Mr. Mitchell Henry’s place, Kylemore Castle, stands close in among the woods under the side of Kylemore Mountain, with a small lake shutting it off from the road. It is a great, imposing grey mass of turrets and towers, and, close by, the white spire of a charming little limestone church is reflected among the trees in the lake, and gives an amazing finish of civilisation to the whole view—in fact, civilisation and fuchsia hedges are the leading notes from Kylemore to Letterfrack, wide crimson banks of fuchsia lining
MR. MITCHELL HENRY’S PLACE, KYLEMORE CASTLE.
the road, and prosperous farm buildings presiding over fat turnip fields, until the road lifts again into the barer uplands whereon is situated the village of Letterfrack.

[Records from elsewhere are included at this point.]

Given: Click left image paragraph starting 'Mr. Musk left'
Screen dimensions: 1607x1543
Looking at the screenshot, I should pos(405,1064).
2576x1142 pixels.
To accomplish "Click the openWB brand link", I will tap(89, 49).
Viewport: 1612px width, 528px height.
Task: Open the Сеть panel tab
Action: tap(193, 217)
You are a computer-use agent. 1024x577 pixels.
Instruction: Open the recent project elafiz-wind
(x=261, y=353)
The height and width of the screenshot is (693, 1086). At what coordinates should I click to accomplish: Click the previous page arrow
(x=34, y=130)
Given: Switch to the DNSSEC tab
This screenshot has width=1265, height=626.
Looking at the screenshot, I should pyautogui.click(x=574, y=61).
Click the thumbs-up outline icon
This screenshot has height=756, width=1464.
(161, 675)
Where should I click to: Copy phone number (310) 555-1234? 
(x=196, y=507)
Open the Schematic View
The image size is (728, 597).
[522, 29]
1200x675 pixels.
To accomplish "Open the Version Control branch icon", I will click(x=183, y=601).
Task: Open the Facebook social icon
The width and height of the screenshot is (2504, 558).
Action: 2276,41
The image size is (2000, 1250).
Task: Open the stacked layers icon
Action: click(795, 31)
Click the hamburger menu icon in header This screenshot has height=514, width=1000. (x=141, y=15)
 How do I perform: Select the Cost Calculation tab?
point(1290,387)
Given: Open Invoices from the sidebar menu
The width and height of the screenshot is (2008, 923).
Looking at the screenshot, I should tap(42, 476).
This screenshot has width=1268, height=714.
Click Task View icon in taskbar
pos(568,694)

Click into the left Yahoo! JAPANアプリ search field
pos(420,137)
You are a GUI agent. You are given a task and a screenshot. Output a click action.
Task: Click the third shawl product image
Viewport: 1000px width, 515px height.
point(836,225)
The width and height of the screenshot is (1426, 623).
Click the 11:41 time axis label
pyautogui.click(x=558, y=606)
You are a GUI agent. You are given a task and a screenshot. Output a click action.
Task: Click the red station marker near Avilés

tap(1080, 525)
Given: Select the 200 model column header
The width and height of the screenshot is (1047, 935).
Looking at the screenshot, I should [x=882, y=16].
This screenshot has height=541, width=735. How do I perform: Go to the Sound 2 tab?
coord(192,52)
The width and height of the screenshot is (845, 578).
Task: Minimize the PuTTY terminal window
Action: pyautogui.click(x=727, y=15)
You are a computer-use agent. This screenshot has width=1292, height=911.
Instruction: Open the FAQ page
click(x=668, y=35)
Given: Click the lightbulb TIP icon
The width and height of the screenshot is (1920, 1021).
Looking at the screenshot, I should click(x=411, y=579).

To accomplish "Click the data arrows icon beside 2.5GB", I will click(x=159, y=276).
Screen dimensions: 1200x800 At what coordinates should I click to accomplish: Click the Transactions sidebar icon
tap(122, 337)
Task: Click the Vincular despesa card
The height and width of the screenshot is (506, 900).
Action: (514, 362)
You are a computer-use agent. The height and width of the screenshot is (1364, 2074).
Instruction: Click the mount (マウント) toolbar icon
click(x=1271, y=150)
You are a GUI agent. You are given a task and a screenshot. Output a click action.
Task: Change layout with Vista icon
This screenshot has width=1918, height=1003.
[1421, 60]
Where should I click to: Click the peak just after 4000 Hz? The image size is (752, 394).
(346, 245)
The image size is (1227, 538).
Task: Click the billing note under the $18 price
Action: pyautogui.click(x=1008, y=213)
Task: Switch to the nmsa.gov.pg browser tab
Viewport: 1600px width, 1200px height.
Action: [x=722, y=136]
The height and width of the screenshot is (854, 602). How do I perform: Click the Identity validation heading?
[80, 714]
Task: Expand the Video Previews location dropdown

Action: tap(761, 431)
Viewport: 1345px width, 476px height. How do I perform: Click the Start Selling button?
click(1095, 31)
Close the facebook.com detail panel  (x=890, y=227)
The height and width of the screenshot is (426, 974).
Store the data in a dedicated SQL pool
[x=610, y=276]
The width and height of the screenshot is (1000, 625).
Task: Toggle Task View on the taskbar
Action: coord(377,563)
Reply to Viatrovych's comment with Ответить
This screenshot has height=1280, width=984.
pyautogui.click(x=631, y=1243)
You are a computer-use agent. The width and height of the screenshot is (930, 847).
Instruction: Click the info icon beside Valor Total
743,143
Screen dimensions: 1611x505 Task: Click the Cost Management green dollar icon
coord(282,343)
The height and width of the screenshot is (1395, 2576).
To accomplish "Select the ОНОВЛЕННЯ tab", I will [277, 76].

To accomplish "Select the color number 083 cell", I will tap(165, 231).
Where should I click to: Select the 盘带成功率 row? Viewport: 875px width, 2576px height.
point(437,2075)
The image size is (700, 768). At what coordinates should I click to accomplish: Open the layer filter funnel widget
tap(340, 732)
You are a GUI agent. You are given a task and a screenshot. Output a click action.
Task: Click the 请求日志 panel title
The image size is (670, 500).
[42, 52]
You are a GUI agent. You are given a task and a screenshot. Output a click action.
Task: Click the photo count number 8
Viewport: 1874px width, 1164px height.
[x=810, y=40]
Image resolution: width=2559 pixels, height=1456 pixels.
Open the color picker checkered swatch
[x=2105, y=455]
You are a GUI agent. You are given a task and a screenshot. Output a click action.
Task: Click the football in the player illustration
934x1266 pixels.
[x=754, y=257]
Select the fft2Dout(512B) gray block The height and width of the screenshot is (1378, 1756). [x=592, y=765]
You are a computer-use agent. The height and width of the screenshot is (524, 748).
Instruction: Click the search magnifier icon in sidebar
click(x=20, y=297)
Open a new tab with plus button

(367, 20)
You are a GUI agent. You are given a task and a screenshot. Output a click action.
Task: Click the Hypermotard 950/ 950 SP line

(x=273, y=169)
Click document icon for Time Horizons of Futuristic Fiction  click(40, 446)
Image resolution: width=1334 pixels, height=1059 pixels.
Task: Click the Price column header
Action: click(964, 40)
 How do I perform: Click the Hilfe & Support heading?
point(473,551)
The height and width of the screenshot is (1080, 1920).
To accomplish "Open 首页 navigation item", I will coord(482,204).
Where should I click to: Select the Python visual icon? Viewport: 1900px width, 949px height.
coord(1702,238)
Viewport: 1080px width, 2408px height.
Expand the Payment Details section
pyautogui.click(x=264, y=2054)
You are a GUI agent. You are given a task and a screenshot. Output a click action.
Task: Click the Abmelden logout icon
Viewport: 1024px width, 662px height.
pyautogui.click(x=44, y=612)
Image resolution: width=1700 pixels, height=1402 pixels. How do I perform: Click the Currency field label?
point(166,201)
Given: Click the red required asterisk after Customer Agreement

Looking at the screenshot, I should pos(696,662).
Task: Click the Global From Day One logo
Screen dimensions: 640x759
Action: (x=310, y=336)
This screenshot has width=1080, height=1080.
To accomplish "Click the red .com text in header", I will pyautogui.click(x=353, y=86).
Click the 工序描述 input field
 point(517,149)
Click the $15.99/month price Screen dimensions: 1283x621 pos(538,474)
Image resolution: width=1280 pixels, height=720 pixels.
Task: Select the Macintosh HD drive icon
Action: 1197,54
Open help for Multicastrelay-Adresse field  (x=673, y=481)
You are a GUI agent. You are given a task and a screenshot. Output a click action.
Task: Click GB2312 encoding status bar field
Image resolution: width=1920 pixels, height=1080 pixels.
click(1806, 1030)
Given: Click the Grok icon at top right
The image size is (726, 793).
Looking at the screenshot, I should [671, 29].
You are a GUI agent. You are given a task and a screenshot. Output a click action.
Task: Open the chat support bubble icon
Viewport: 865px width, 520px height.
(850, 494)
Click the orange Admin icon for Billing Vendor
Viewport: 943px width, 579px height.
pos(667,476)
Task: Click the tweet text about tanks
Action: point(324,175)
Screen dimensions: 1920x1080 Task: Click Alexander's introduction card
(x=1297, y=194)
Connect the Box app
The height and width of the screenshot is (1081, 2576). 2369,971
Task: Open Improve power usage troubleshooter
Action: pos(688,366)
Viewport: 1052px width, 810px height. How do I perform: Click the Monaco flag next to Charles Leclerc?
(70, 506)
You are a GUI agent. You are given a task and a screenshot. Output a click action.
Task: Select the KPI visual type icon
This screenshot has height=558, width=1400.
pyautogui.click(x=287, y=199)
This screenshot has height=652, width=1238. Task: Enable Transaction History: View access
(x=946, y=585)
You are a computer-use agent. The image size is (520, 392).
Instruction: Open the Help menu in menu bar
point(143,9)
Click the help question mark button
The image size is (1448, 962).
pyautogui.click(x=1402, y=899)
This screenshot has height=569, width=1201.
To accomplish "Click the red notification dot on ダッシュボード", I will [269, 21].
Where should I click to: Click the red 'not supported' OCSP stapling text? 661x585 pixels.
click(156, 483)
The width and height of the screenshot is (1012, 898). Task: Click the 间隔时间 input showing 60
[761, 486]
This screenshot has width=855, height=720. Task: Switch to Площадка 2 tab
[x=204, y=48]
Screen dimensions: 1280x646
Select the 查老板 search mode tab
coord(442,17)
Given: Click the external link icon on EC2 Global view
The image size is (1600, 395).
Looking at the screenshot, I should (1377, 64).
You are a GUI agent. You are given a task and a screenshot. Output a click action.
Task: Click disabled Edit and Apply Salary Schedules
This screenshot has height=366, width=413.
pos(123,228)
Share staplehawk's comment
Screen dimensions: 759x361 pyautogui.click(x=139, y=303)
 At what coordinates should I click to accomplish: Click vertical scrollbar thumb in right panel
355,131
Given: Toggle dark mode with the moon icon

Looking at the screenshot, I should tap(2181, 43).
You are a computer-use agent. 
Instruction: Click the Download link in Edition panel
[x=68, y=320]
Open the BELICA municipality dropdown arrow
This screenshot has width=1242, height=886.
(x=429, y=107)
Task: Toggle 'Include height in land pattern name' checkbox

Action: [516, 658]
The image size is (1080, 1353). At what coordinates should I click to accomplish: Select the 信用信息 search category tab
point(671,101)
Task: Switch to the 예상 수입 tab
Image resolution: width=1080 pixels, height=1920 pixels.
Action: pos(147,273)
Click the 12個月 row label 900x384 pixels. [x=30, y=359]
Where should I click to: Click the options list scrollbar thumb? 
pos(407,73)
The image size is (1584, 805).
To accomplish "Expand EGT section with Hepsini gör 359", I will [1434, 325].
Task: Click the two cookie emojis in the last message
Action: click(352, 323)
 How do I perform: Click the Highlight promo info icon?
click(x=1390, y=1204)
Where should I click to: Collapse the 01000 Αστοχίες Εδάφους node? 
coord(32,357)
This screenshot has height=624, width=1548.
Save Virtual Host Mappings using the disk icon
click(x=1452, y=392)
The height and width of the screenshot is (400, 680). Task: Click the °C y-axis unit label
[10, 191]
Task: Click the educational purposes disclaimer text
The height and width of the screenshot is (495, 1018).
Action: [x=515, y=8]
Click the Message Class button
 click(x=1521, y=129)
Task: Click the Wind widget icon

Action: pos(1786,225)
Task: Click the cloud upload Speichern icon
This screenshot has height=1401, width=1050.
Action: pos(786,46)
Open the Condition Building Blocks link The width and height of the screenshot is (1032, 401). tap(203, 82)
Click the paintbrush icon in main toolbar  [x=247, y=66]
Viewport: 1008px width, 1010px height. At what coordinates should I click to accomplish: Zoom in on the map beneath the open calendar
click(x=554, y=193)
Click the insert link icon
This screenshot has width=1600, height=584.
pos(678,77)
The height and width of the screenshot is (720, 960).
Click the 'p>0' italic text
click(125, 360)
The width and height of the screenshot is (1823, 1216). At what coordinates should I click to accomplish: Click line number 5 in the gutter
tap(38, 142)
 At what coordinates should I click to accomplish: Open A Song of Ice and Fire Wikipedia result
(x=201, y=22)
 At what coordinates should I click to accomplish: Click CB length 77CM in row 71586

No map we have as yet encountered pays Letterfrack the compliment of marking it, but it is nevertheless a very fine place, with a post and telegraph office, an industrial school, and a tolerably regular double row of houses of all sorts. Our various delays of luncheon and sketching, &c., along the road had made us later than usual, and we were only just in time for the table d’hôte at Mr. O’Grady’s fuchsia-covered hotel. There was a wonderful sunset that evening, and after dinner we wandered out to see as much as we could before bedtime. It was the strangest country we had yet seen. A long down-sloping tract of semi-cultivated land, and, starting up round its outskirts, tall, crudely conical mountains, “such a landscape as a child would draw,” my second cousin said. There was something volcanic and threatening about these great dark tents, showing awfully against the red background of the sunset. We were almost glad when everything melted into a grey sea-fog—for the sea, though out of sight, was very near—and we had to walk back the hotel; while from a shadowy cottage back of the road the piercing screams of a concertina rendered in maddening iteration the first theme of the “Sweethearts” waltz. Only one incident did we meet with on our way back. Quite suddenly, out of the greyness, three men appeared, and as they passed us, one of them turned and said, “Genoong i dhieri,” which, being translated, is “God speed you.”
We said feebly “Good evening,” and it was not till we were nearing the hotel that my second cousin remembered that she should have answered, “Ge moch hay ritth,” which is the Irish method of saying, “The same to you.”